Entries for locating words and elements
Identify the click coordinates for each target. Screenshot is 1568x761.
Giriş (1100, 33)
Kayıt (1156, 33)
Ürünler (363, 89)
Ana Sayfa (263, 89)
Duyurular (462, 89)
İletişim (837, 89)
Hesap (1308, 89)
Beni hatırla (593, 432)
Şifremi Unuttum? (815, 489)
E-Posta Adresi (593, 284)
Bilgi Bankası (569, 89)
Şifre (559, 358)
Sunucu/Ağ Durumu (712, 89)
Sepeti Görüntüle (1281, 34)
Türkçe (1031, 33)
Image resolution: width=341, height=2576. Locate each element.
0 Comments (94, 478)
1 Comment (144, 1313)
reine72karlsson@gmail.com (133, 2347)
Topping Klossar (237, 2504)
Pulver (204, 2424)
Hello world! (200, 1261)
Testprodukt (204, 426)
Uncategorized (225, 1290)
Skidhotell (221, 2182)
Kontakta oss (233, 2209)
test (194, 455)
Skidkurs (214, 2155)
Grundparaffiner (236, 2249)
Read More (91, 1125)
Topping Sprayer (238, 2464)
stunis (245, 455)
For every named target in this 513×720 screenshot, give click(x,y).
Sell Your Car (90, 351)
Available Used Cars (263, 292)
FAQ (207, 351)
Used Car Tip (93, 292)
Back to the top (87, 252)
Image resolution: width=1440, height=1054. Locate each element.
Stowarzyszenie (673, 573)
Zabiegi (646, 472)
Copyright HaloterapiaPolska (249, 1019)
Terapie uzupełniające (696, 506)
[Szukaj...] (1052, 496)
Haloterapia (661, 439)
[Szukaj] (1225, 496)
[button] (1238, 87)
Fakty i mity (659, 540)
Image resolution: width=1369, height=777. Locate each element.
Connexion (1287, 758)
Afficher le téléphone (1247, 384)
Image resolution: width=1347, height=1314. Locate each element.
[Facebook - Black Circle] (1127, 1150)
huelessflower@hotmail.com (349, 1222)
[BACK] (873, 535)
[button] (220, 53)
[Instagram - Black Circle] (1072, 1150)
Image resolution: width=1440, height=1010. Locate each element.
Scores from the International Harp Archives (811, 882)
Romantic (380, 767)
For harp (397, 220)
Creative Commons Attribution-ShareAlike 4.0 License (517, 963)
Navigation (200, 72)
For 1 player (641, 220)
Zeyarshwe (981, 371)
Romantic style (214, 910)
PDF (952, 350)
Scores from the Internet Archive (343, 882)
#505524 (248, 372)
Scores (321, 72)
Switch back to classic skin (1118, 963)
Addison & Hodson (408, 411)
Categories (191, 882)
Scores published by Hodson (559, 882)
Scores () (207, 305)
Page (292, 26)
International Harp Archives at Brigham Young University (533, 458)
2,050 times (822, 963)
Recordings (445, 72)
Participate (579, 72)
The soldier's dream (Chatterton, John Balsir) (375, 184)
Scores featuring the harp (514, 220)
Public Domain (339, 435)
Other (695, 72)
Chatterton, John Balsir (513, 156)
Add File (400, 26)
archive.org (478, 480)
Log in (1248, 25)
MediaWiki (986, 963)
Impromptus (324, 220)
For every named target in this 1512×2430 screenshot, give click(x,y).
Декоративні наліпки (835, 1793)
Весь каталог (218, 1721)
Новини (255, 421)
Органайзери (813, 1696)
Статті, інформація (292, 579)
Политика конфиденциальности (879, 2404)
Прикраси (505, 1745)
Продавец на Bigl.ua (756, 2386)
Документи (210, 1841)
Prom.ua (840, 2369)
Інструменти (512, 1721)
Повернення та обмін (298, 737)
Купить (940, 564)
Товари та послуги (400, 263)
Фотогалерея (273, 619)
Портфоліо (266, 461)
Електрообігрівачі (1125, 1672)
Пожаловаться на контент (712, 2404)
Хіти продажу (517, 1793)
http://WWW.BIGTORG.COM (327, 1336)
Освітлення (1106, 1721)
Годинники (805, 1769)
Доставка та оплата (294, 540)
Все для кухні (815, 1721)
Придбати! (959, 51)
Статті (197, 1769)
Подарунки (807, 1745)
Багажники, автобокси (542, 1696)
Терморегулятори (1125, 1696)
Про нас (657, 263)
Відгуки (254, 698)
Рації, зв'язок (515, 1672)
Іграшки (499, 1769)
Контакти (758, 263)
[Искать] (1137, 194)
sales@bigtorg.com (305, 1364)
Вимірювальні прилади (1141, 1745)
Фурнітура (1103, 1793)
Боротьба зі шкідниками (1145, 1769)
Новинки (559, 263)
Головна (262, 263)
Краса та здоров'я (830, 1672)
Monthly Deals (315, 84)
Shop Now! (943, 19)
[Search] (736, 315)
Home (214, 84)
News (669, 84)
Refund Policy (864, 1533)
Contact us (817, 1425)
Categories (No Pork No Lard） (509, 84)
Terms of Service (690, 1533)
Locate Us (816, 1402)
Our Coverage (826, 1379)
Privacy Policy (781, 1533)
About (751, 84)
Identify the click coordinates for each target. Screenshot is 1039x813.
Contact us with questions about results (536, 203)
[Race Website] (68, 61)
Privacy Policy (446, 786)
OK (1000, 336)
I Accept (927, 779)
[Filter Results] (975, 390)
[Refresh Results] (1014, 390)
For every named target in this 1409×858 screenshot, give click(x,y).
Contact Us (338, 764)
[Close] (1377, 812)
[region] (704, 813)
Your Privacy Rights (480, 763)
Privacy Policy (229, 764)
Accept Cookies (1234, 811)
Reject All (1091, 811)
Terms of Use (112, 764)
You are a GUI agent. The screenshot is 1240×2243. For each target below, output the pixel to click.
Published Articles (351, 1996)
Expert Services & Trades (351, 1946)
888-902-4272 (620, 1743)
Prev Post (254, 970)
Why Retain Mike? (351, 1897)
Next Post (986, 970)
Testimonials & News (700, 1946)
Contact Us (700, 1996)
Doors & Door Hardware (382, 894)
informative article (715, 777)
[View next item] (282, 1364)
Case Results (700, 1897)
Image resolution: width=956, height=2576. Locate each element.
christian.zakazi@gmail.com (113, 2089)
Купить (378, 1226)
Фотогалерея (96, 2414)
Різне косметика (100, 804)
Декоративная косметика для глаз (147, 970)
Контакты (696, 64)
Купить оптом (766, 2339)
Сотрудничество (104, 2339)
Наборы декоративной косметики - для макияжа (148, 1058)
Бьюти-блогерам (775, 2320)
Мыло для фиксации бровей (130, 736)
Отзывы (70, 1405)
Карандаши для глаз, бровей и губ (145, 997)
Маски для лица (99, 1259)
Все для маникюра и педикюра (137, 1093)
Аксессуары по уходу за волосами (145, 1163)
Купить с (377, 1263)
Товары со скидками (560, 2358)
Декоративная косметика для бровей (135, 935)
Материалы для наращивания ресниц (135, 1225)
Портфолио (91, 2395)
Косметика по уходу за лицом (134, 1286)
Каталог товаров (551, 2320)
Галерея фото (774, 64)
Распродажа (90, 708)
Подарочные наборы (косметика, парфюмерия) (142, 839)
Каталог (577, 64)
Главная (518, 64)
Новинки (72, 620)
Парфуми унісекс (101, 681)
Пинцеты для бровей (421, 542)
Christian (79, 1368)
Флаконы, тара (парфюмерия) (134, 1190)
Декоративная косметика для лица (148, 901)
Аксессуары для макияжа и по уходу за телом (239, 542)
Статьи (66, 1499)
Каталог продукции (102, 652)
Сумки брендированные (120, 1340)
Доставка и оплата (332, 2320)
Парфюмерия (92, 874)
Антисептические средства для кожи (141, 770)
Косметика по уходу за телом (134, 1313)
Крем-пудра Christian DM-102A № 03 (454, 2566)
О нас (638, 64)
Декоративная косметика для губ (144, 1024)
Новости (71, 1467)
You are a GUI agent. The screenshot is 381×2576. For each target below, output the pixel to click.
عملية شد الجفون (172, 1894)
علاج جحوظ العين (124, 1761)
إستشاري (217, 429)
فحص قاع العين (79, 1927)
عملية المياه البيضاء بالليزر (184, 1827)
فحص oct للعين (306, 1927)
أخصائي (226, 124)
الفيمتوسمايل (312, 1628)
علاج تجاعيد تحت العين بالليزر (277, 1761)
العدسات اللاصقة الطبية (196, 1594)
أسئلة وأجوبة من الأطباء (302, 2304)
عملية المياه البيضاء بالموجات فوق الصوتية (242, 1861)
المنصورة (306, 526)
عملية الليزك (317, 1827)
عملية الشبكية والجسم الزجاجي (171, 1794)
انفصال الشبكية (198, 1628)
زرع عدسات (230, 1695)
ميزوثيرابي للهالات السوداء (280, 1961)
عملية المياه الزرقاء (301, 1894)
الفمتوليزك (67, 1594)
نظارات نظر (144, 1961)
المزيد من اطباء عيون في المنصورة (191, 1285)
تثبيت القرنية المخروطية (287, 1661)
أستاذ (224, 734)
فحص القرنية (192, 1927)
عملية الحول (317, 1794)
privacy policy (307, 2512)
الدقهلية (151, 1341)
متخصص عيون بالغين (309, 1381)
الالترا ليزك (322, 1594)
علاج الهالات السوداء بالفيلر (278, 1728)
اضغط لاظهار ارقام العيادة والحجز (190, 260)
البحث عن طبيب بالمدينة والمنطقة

## [REQUIREMENTS]
Recast every item from the line with "Haloterapia (661, 439)" down to the line with "[Facebook - Black Circle] (1127, 1150)" as a two-column CSV with the headers "target" and "location". Give one row for each item, with its text under "target" and its answer under "location". Put each in a quoted field, and turn any line breaks into spaces.

## [FINISHED ANSWER]
target,location
"Haloterapia","(661, 439)"
"[Szukaj]","(1225, 496)"
"[button]","(1238, 87)"
"Fakty i mity","(659, 540)"
"Image resolution: width=1369, height=777. Locate each element. Connexion","(1287, 758)"
"Afficher le téléphone","(1247, 384)"
"Image resolution: width=1347, height=1314. Locate each element. [Facebook - Black Circle]","(1127, 1150)"